On the other hand, in a state of malnutrition, decreased BMI, and reduced fat mass, there are increased levels of cortisol and GH, but reduced levels of leptin, insulin and IGF-1 [42]. Increased cortisol, GH and decreased insulin are associated with decreased lean body mass, muscle mass and fat mass, delaying growth spurt [42]. Moreover, decreased leptin and IGF-1 delay chondrocyte maturation and proliferation, decrease bone mineral accretion and delay bone maturation delaying growth spurt [42]. Consequently, in the hypothalamus, there is inhibition of luteinizing hormone releasing hormone generation and delay in gonadotropin secretion in the pituitary, as a result of decreased leptin levels, delaying pubertal development [42]. In the adrenals and gonads, there is delay in sex steroid secretion delaying the pubertal growth spurt and pubertal development. Leptin deficiency can lead to absence of puberty [42]. Adenosine monophosphate activated protein kinase, a heterotrimeric serine/threonine kinase, interplays with kisspeptin neurons in the metabolic control of puberty, mediating the repressive effects of nutritional deficiency. Sirtuin 1, an energy sensor, represses kisspeptin 1 expression and delays puberty during energy restriction through the epigenetic regulation of arcuate nucleus kisspeptin 1 neurons.

Strengths and limitations

The 6 longitudinal cohort studies allowed for assessment of precise pubertal timing and development. Nevertheless, the cross-sectional nature of 17 studies limited the capture of precise timing of pubertal milestones. Consequently, some reported pubertal timings may have been overestimated or underestimated due to the time of measurement and the possibility of incorrect recall. Specifically, adolescents tend to overestimate as much as underestimate pubertal development [46].

While the NOS provided a structured approach to evaluating the quality of studies included in the review, potential biases in these studies may have influenced our findings. Such biases include those related to subject selection, outcome measurement, and inadequate control for confounders, which could affect the observed associations between nutritional status and pubertal milestones. For example, failure to control for socioeconomic factors may confound results, making it difficult to isolate the specific effects of nutrition. Additionally, publication bias could have skewed our findings toward significant associations. Given these considerations, we have interpreted our results cautiously and recommend that future studies use rigorous designs to minimize bias.

It is noteworthy that the variability in data across studies, particularly due to differences in methodology (e.g., self-report versus clinical assessment), may affect the generalizability of our findings. Self-reported measures could introduce recall bias, while clinical assessments may vary depending on the resources and training available. Similarly, differences in participant characteristics across studies (e.g., age ranges, socio-economic backgrounds, and nutritional contexts) could limit the applicability of our findings to broader populations in SSA. Therefore, our findings should be interpreted with caution.

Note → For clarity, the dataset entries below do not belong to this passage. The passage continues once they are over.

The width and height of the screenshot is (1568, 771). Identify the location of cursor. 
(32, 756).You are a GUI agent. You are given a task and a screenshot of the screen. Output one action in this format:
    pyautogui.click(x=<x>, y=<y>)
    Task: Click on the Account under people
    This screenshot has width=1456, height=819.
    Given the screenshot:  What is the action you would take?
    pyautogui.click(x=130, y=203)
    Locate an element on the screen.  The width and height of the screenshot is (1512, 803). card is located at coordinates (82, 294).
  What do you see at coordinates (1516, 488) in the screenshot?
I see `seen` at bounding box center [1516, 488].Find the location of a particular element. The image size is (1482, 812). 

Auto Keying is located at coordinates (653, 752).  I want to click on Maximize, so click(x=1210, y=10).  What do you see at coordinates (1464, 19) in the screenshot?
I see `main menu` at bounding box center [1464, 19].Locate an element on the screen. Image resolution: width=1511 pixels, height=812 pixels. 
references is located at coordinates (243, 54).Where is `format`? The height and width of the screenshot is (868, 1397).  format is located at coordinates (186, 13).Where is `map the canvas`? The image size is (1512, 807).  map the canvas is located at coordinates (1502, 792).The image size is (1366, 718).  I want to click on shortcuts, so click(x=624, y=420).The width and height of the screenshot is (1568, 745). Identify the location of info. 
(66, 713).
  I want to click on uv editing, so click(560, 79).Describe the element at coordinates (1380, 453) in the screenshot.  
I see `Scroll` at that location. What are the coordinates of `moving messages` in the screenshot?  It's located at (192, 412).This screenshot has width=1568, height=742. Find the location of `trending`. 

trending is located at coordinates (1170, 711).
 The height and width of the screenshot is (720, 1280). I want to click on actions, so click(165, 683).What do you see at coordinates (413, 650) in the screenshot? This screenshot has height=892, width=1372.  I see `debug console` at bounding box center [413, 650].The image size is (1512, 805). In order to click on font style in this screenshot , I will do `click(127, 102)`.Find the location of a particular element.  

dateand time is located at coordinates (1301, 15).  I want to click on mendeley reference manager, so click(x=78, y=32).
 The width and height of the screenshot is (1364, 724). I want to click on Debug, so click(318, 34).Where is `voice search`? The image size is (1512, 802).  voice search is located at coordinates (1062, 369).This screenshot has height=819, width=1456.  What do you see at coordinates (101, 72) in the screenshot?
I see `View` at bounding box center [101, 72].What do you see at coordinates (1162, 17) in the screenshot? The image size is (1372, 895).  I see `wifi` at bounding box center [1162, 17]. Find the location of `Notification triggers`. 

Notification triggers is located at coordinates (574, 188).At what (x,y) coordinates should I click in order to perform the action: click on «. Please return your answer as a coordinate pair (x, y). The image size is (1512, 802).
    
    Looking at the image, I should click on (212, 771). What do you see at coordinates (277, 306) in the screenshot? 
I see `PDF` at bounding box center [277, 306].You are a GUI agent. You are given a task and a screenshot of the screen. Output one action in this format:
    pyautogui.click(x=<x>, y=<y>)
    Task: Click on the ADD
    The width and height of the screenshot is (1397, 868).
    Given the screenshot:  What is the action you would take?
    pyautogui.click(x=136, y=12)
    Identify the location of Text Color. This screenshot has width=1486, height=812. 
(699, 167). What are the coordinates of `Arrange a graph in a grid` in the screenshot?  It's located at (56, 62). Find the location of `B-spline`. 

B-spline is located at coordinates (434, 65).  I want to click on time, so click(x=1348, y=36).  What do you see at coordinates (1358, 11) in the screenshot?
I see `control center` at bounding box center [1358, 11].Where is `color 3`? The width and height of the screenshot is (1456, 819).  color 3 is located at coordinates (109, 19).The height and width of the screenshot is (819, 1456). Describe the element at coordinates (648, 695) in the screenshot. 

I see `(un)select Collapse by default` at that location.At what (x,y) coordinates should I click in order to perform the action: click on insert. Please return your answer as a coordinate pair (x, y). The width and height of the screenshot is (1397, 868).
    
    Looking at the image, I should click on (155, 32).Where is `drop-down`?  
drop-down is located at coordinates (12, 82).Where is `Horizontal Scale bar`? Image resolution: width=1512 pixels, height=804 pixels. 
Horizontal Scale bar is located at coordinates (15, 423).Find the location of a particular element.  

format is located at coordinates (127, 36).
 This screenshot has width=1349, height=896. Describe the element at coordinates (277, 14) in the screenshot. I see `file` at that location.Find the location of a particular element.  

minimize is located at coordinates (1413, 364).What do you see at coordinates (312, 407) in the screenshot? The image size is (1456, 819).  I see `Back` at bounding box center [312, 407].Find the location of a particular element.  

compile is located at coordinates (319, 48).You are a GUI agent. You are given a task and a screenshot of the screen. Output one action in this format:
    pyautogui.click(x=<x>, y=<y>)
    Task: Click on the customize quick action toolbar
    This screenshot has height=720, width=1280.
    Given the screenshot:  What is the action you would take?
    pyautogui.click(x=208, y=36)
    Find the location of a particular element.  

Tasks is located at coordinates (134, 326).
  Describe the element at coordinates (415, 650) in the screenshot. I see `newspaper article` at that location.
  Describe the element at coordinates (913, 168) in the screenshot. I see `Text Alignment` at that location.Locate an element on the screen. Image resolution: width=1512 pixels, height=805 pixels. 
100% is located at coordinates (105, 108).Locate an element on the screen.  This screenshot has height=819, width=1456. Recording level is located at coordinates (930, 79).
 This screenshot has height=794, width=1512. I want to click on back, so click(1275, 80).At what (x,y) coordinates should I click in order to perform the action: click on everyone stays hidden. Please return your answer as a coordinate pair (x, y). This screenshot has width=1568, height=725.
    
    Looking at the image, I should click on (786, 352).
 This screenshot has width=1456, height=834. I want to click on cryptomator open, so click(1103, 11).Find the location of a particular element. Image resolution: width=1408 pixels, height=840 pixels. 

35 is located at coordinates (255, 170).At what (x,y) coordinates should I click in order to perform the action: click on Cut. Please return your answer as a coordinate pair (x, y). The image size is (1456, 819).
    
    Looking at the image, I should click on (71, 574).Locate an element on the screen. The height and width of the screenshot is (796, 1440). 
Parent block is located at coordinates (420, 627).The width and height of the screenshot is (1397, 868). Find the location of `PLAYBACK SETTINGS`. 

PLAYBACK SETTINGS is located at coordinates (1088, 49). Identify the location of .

The review may be biased from the varying quality of the studies in SSA. This distribution suggests potential bias in the review due to the inclusion of lower-quality studies, particularly cross-sectional studies, which are more prone to confounding and other biases. Consequently, the presence of unsatisfactory and high risk of bias studies could weaken the strength of the summarized evidence. Notably, the review assessed associations between different anthropometric and body composition indices versus assessing puberty by different methods across diverse populations. Therefore, the findings may be generalizable to populations in SSA with similar sample characteristics.